● **Tasks to perform**:
a – According to the Dangerous Liaisons series page, on which network and on what date did the show premiere?
b – Extend the Dangerous Liaisons series page, picking up right after its last sentence.

- Genre: Period drama
- Created by: Harriet Warner
- Based on: Dangerous Liaisons by Pierre Choderlos de Laclos
- Country of origin: United States
- Original language: English
- No. of seasons: 1
- No. of episodes: 8

Production
- Executive producers: Harriet Warner; Colin Callender; Tony Krantz; Bethan Jones; Scott Huff; Christopher Hampton;
- Producer: Barney Reisz;
- Running time: 54–59 minutes
- Production companies: Playground Entertainment; Flame Ventures; Lionsgate Television;

Original release
- Network: Starz
- Release: November 6 – December 25, 2022

= Dangerous Liaisons (TV series) =

2022 TV series

Dangerous Liaisons is an American period drama television series, loosely based upon the novel of the same name by Pierre Choderlos de Laclos. It premiered on Starz on November 6, 2022. Ahead of its premiere, the series was renewed for a second season. In December 2022, the series was canceled, reversing the early renewal. It was also reported that the executive producers were shopping the series elsewhere.

== Cast and characters ==
===Main cast===

- Nicholas Denton as Pascal Valmont
- Alice Englert as Camille
- Hakeem Kae-Kazim as Majordome
- Hilton Pelser as Gabriel Carré
- Kosar Ali as Victoire
- Nathanael Saleh as Azolan
- Paloma Faith as Florence de Régnier
- Maria Friedman as Berthe
- Colette Dalal Tchantcho as Ondine, Vicomtesse de Valmont
- Mia Threapleton as Rose
- Fisayo Akinade as Theo, Chevalier de Saint-Jacques
- Clare Higgins as Madame Jericho
- Antonia Campbell-Hughes as Marie Antoinette
- Kathryn Wilder as Eloise de Chalon
- Matthew Steer as Emile
- Lesley Manville as Geneviève de Merteuil

- Michael McElhatton as Jean de Merteuil
- Carice van Houten as Jacqueline de Montrachet
- Tom Wlaschiha as Henri de Montrachet
- Lucy Cohu as Christine, Comtesse de Sevigny
- Dimitri Gripari as Danceny
- Matilda Tucker as Suzette
- Miltos Yerolemou as Antoine
- Maggie O'Neill
- Christian McKay
- Agnes O'Casey as Emilie de Sevigny

- Richard Earl as Duc de Lanvin
- Sarah E Bentley as Duchesse de Lanvin

===Guest cast===
- Gabriel Andrews as Opera Goer

==Episodes==

| No. | Title | Directed by | Written by | Original release date | U.S. viewers (millions) |
| 1 | "Love or War" | Leonora Lonsdale | Harriet Warner | November 6, 2022 | 0.088 |
In 1783 Paris, young lovers Pascal Valmont (an impoverished mapmaker cut off from his inheritance and rightful title by his evil stepmother Ondine) and Camille (a prostitute indebted to Madame Jericho) share a tryst on a vast map of the city. Pascal proposes marriage, assuring her of his plan to better their fortunes; Camille's friend and maid Victoire voices her contempt and mistrust of Pascal. Unbeknownst to Camille, Pascal leads a secret life as a libertine servicing lonely aristocratic women in lavish borrowed apartments. Madame Geneviève de Merteuil, Valmont's foremost client, demands her explicit letters be returned, which he refuses, keeping the letters as insurance until Merteuil awards him with a title. Camille learns of Pascal's indiscretions when she finds one of Merteuil's letters in his bag. Having overheard their conversation, Victoire disguises herself as a boy and steals the cache of letters from the mapmakers' vault. Anti-vice official Gabriel Carré saves Camille from a violent john outside the Opéra and later attempts to procure her services, which she violently refuses on her way to elope with Pascal. Pascal is late to their meeting because he detours to meet with client Florence de Regnier, who promises him a gift. After having read the letters of Valmont's numerous conquests, a heartbroken Camille demands to see Madame de Merteuil and blackmails her into welcoming her into society, complete with a new wardrobe, identity, and training. Back at the Opéra, Merteuil calls Valmont out as a blackmailer and threatens to expose him before she and Camille enjoy Mozart's Die Entführung aus dem Serail.

● **Material supplied**:
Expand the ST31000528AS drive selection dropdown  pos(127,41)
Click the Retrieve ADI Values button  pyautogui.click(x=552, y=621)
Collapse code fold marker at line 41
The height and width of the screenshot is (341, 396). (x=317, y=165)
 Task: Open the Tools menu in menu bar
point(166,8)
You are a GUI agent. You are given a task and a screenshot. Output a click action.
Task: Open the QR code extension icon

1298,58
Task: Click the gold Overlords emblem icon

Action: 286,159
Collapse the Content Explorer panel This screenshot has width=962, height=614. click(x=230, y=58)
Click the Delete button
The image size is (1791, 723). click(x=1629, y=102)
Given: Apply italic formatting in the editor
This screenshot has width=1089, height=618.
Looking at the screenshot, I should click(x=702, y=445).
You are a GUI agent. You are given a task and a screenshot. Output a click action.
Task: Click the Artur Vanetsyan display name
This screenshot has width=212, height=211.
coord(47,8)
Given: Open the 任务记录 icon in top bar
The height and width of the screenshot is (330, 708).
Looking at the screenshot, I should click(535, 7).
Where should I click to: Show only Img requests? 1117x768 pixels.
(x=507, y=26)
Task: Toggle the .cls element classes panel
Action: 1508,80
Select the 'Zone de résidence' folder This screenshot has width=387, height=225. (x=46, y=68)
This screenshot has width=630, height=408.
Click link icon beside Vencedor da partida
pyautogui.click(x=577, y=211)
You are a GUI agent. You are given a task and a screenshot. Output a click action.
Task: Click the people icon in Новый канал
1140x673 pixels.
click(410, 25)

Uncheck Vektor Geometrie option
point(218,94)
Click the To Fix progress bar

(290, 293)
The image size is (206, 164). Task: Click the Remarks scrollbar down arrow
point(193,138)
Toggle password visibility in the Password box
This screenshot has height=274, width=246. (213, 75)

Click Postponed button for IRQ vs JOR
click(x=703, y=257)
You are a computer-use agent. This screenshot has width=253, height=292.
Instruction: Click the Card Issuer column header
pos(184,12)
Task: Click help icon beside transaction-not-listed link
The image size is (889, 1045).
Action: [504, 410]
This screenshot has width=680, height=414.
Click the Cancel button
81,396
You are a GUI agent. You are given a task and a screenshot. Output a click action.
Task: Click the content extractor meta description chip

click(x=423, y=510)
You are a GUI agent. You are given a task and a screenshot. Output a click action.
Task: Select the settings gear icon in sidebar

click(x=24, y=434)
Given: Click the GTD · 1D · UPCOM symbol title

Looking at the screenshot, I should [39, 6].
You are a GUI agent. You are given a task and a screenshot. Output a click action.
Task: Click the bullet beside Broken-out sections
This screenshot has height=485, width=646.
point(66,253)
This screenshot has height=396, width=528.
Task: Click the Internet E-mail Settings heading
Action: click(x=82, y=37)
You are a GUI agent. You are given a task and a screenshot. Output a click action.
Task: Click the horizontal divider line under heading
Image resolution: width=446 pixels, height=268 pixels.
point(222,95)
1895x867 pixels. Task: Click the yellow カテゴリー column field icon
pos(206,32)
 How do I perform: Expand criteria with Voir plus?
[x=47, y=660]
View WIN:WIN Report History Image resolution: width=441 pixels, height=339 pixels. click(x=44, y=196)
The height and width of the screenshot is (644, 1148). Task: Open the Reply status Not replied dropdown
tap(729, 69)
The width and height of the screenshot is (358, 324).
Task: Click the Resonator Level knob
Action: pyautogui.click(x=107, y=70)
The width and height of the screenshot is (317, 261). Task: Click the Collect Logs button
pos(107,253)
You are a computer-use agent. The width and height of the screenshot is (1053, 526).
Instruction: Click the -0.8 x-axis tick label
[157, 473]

● **Exercise results**:
a – Starz, on November 6, 2022.

b –
| 2 | "Conquer or Die" | Leonora Lonsdale | Harriet Warner | November 13, 2022 | N/A |
Camille returns Merteuil's letters; as she burns them, Merteuil advises Camille to harness her talents to leverage people's secrets. After a final letter to her husband, Merteuil falls fatally down the staircase. Camille has flashbacks as the servants powder Merteuil's funerary wig: Camille banished by her former mistress, being carted away in the wintertime, Victoire attempting to rouse her before Camille is collected by Jericho's men. (It is implied that Camille attempted suicide by slitting her wrists.) Camille reads all of Valmont's clients' letters as she recalls their initial meeting: Pascal paid for a week with Camille, seeking to understand women so that he be may be their equal. Carré begins purchasing Camille from Jericho in installments. The Majordome suggests Camille comfort Merteuil's mourners, which include Florence, who derides Camille. Yet Florence changes her tune after Camille quotes lines from her letters to Valmont. Florence later threatens to kill both Valmont and Camille if he approaches her again and banishes him, naked, from her carriage. Valmont confronts Camille and demands the return of his letters, noting that he's been punished and learned his lesson. Camille refuses to waver. The Marquis returns and expels Camille. Carré gets Valmont fired from his job and vows to ruin him for betraying Camille. After Majordome is fired by the Marquis, he allows Camille to read the Marquise's final letter, a confession that she committed suicide to escape her empty marriage. Camille uses this information to blackmail the Marquis into allowing her and Majordome to remain. At the funeral, Camille is taken aback to encounter Jacqueline de Montrachet, her former mistress, and vows revenge. At the opera, Camille espies Valmont wooing his next conquest, an elderly widow.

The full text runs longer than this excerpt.